In 2015, Norma Pérez adopted a vegan diet to combat her arthritis. But she worried that she’d miss out on the Salvadoran dishes she grew up with, particularly holiday dishes like her tamales and pan con pollo.

Then she remembered the many plant-based options in El Salvador. She just needed her sazón and other spices and herbs that her mother taught her to use when Ms. Perez was growing up in Los Angeles.



“Just because you go vegan doesn’t mean you’re going to lose your culture,” said Ms. Perez, who now lives in Ontario, Calif., and teaches people how to make vegan versions of their Salvadoran favorites on her website, the Salvi Vegan. Since changing her diet, Ms. Perez has made vegan versions of 68 Salvadoran dishes, including tamales with a filling of soy-based chicken or king oyster mushrooms.

Many Americans are vegetarian and vegan (Gallup recently estimated that about 4 percent identify as vegetarian and another 1 percent as vegan), and the holidays bring up various anxieties. They can be even more unnerving for vegan Latinos in the United States, where pernil or a whole slow-roasted hog could be at the center of the celebrations.

As a result, many are transforming their family recipes, traditionally made with meat or dairy, into vegan showstoppers so good that the abuelas and tias prefer the vegan adaptations.
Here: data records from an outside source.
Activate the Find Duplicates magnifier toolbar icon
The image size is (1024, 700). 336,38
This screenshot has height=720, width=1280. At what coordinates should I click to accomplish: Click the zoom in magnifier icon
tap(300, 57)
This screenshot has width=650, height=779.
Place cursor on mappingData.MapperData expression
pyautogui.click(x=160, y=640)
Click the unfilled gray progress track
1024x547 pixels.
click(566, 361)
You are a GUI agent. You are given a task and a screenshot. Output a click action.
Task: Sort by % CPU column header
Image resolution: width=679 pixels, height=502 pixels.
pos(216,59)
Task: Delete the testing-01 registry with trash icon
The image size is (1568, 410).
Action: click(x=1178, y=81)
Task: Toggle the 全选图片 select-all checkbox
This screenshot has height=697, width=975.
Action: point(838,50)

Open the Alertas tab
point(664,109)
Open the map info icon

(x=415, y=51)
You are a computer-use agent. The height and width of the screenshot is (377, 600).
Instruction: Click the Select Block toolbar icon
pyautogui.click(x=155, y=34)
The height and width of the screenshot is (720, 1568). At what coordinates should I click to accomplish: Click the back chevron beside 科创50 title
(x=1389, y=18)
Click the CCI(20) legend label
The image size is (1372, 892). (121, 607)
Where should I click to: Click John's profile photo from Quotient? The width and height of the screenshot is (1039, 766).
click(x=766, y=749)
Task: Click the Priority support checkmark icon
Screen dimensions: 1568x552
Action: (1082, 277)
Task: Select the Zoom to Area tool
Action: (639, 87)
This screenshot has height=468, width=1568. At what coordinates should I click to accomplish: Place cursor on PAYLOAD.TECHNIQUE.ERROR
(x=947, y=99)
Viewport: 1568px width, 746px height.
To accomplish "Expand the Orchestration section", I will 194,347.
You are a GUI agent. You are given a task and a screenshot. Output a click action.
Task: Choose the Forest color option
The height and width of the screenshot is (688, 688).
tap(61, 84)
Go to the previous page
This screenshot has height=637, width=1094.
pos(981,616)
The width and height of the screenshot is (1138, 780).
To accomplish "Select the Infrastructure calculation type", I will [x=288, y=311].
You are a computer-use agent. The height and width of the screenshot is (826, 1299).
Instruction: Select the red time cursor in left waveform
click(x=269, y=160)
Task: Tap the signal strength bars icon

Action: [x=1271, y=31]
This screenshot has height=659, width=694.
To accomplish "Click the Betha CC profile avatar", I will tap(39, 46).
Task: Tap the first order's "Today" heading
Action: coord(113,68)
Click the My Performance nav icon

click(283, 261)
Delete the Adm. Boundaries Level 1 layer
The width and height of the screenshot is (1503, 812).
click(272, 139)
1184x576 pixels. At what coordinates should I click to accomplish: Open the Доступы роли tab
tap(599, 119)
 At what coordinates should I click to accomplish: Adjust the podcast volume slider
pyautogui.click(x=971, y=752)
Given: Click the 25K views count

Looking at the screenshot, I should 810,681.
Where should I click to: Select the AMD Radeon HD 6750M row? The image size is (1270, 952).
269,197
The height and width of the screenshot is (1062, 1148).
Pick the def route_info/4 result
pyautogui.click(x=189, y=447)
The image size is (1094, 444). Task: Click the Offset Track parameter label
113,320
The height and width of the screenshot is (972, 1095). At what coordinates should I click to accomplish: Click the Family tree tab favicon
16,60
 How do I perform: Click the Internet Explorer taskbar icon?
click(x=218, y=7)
Lyana Blount, the author of “Black Rican Vegan: Fire Plant-Based Recipes From a Bronx Kitchen,” and the owner of a soul food and Puerto Rican food pop-up of the same name, serves many customers who aren’t vegan but are curious about her food.

She recalled one customer who brought her vegan pernil — made with jackfruit to mimic the texture of shredded roast pork, and marinated with Puerto Rican sauces and spices — to their abuela, who said she couldn’t believe it was jackfruit.

“When I get that feedback, it makes me feel so good, and it gives me confirmation that what I’m doing is necessary,” said Ms. Blount, who became vegan in 2016 for health reasons. “It’s showing that they don’t have to consume meat all the time.”

Raul Medina, a chef in Oakland, Calif., said the key to his vegan tamales and pozole is his homemade vegan lard, which he makes with coconut oil and the rendered fat from his leftover vegan meat dishes, like his mushroom carnitas. He first cooks the spices and chiles in the melted fat, then adds the remaining ingredients so that the soup feels just as fatty as one made with pork.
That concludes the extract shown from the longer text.